課題 ->
**1.** 次の(a)～(c)が本文の内容と合っているかを、はいかいいえで答えよ。それぞれ決め手となる本文の語句を、一字も変えずに引用すること。
(a) 薬局の店舗数はコンビニエンスストアの店舗数より多い。
(b) 美容室の数は全国で10万件に満たない。
(c) 薬局の店舗数は突出して多いと本文は述べている。
**2.** 本文に基づいて、次の問いに答えよ。答えには問いと同じ記号を付けること。
(a) 全国の薬局の店舗数は約何店か。
(b) 全国の歯科医院は約何件か。
(c) 不動産業者の数は何件を超えているか。
**3.** 本文の「確かに、薬局の店舗数は全国で約6万店。」から「ては30万件を超えています。」までをすべて書き写せ。その際、「歯科医院」を「動物病院」に差し替えること。

本文 ->
* * *

【第1回】薬剤師よ、いまこそ独立の時──“選ばれる薬局”になるという選択肢
目次
1.薬局の数は多いけど…個人薬剤師にまだチャンスがある理由
「薬局はコンビニより多い。今さら独立しても遅いのでは?」そんな声を、薬剤師の方なら一度は耳にしたことがあるかもしれません。
確かに、薬局の店舗数は全国で約6万店。
コンビニエンスストアの約5万5千店を上回っており、数字だけを見ると「もう飽和している」「競争が激しい」と感じる方がいても不思議ではありません。
しかし、それは本当に正しい見方でしょうか?
例えば、歯科医院は全国に約7万件、美容室は26万件以上、不動産業者にいたっては30万件を超えています。
薬局の店舗数は決して突出して多いわけではなく、むしろ“適正水準”と言える位置づけです。

* * *

元データ ->
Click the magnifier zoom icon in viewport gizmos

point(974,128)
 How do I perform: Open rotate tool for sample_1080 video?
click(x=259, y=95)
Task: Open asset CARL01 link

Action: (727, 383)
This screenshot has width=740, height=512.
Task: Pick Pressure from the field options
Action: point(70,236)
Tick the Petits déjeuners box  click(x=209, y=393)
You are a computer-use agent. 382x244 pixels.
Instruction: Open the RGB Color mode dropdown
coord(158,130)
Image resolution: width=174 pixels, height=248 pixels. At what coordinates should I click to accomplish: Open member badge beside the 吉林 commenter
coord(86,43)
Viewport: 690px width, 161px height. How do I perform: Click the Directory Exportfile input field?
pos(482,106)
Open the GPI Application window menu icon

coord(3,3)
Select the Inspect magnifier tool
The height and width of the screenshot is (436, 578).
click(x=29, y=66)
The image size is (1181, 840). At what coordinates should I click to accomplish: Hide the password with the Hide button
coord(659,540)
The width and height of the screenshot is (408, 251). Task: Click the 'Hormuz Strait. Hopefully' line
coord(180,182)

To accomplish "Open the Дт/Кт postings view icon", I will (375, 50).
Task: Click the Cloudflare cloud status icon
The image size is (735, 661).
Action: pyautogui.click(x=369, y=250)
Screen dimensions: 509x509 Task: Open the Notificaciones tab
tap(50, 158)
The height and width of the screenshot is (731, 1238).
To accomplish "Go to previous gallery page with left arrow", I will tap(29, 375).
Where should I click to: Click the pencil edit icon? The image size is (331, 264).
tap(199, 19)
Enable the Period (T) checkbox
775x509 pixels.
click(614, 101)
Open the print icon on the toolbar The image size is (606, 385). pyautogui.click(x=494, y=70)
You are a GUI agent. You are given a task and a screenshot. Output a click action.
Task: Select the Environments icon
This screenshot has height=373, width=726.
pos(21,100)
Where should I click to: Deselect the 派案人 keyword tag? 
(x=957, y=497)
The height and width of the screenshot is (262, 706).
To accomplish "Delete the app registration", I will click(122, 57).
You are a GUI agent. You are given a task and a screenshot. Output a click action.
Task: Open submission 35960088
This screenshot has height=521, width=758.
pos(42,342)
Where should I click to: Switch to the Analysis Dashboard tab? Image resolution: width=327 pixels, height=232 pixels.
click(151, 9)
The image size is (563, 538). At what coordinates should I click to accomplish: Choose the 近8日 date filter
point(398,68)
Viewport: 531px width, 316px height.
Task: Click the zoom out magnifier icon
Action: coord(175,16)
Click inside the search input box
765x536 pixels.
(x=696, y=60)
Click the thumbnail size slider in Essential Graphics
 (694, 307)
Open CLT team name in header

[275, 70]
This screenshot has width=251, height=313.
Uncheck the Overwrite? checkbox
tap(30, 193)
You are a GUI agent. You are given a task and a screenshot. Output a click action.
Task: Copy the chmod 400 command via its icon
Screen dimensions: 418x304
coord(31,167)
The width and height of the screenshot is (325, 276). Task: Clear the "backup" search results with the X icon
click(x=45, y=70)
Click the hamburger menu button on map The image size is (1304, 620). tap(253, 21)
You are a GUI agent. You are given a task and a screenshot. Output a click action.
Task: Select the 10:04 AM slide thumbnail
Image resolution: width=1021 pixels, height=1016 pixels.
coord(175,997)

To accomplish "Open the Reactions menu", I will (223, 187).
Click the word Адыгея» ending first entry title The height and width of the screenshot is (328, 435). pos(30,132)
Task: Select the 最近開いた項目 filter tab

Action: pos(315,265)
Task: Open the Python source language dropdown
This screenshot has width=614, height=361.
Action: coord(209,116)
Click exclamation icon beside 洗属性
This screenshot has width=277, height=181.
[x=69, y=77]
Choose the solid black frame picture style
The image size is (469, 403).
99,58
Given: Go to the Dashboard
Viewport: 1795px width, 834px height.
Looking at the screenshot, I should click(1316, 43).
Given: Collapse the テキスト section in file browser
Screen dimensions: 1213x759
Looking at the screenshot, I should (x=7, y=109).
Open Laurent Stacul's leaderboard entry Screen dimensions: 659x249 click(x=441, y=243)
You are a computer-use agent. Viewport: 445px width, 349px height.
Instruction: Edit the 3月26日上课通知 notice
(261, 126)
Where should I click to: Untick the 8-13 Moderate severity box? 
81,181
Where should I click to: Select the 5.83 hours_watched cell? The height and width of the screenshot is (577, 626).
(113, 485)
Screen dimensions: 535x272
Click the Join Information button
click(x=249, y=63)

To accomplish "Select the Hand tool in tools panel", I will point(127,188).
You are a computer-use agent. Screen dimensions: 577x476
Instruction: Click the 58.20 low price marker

* * *

解答一覧 ->
**1.**
(a) はい。「コンビニエンスストアの約5万5千店を上回っており」
(b) いいえ。「美容室は26万件以上」
(c) いいえ。「薬局の店舗数は決して突出して多いわけではなく」

**2.**
(a) 約6万店
(b) 約7万件
(c) 30万件

**3.**
確かに、薬局の店舗数は全国で約6万店。
コンビニエンスストアの約5万5千店を上回っており、数字だけを見ると「もう飽和している」「競争が激しい」と感じる方がいても不思議ではありません。
しかし、それは本当に正しい見方でしょうか?
例えば、動物病院は全国に約7万件、美容室は26万件以上、不動産業者にいたっては30万件を超えています。